Records to use –
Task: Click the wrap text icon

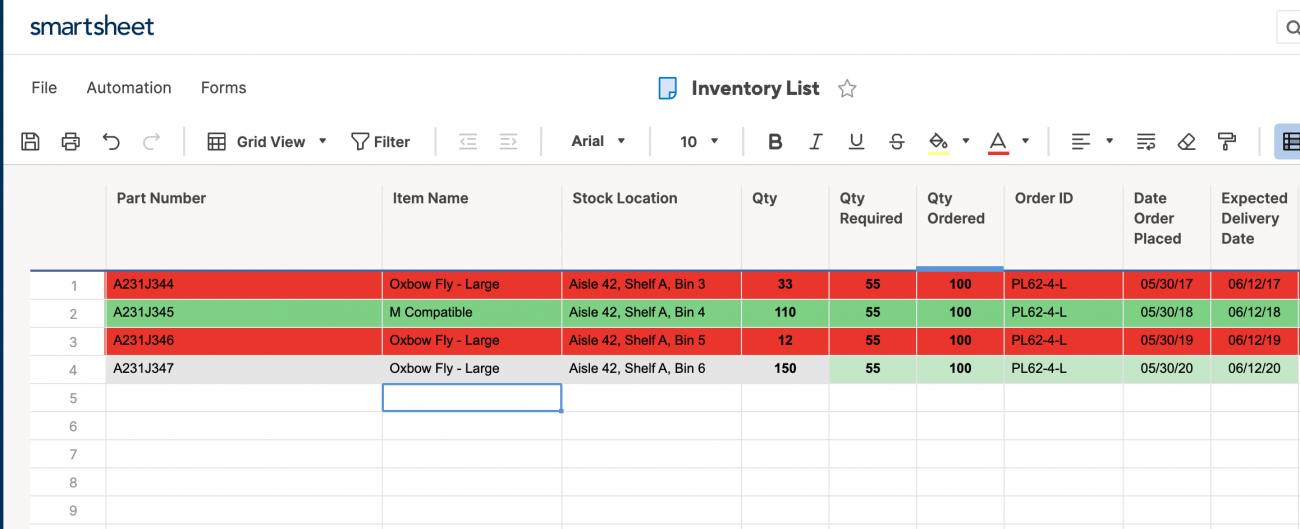Action: [1146, 142]
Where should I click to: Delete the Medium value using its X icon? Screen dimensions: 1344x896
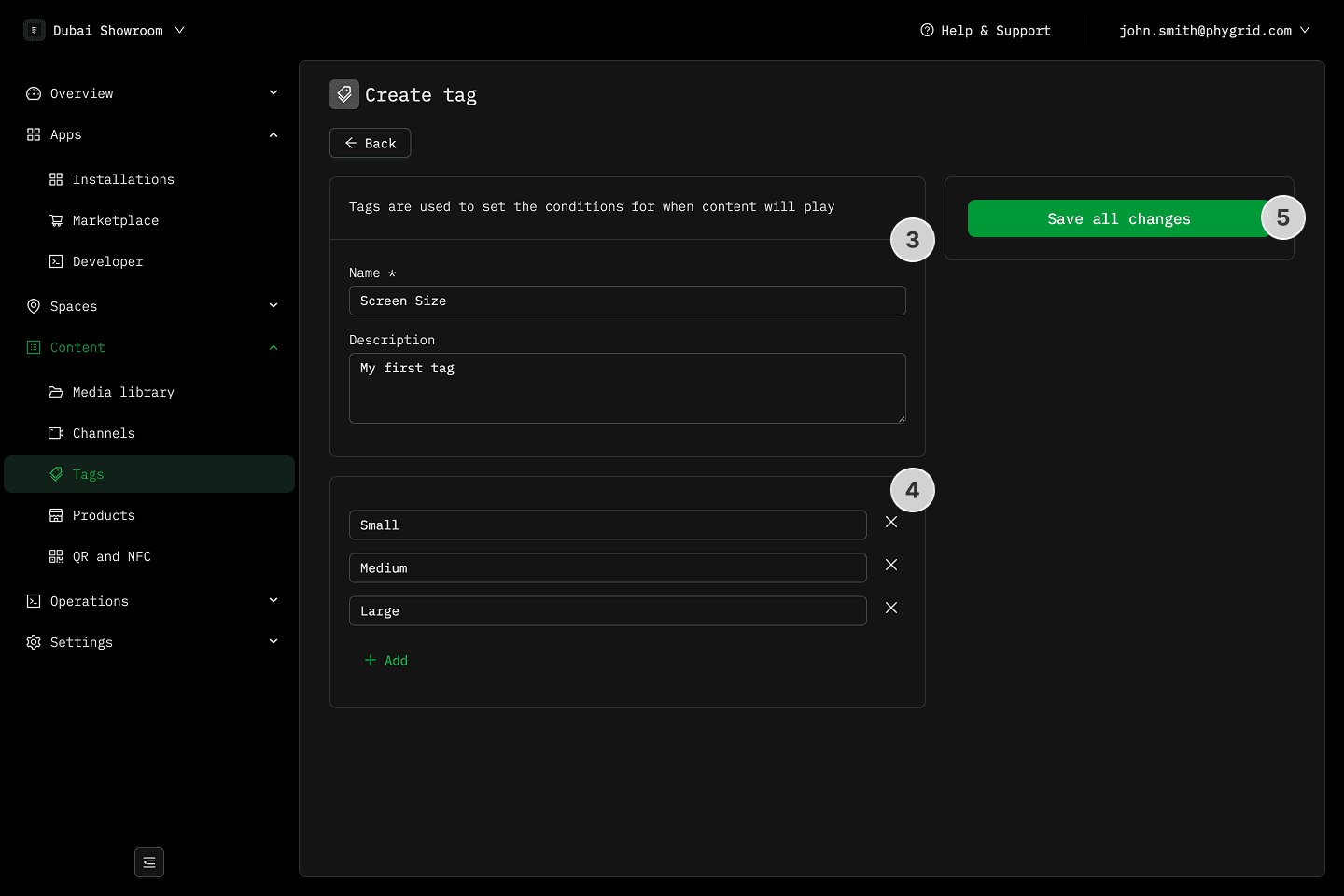(891, 566)
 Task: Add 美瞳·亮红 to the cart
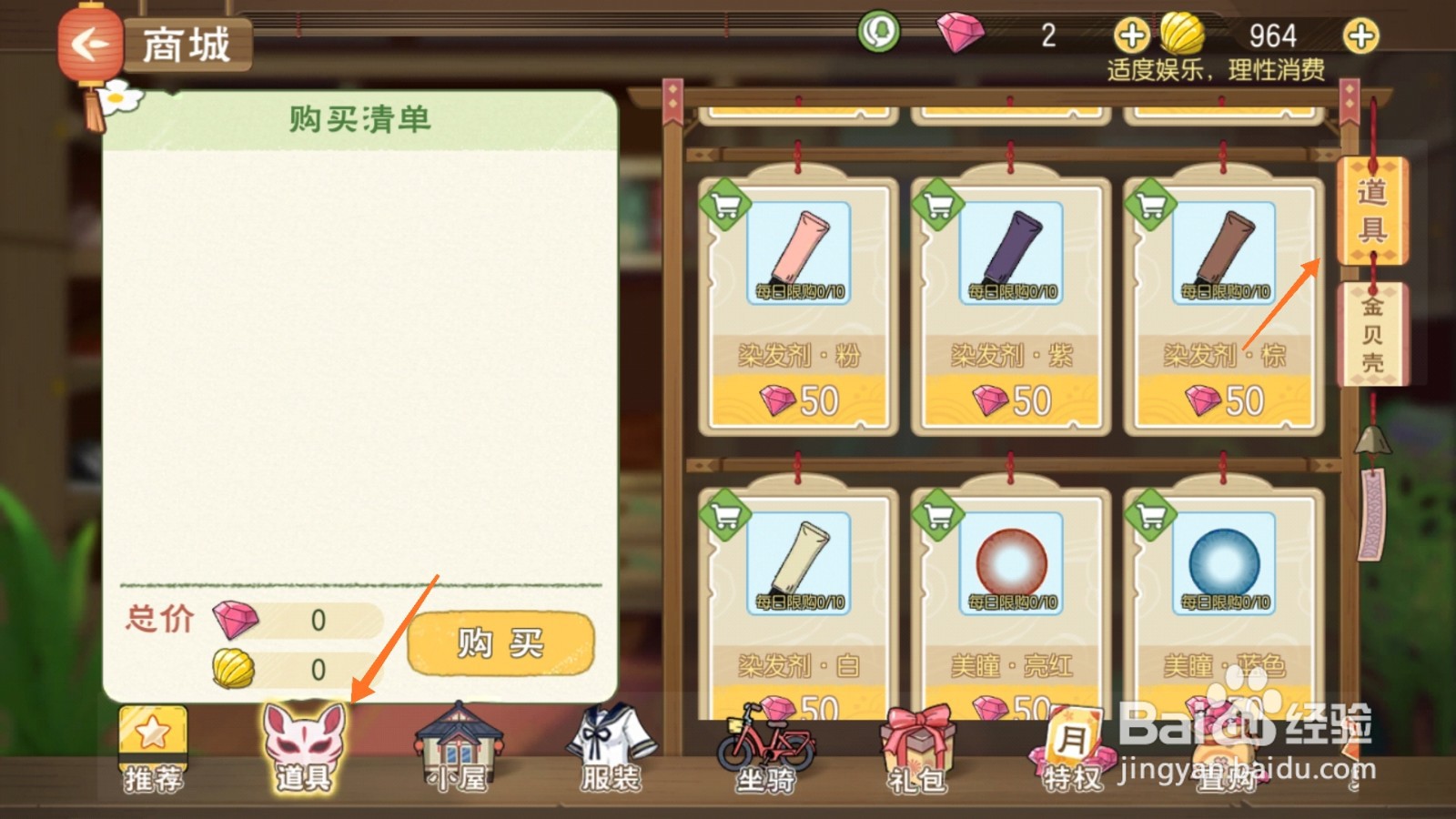pos(938,516)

About this exercise – Write the data above out again exactly, every line of it, and exclude the pictures.

Response box –
Task: Click the wrap text icon

Action: [1146, 142]
Where should I click to: Delete the Medium value using its X icon? Screen dimensions: 1344x896
(891, 566)
 Task: Add 美瞳·亮红 to the cart
pos(938,516)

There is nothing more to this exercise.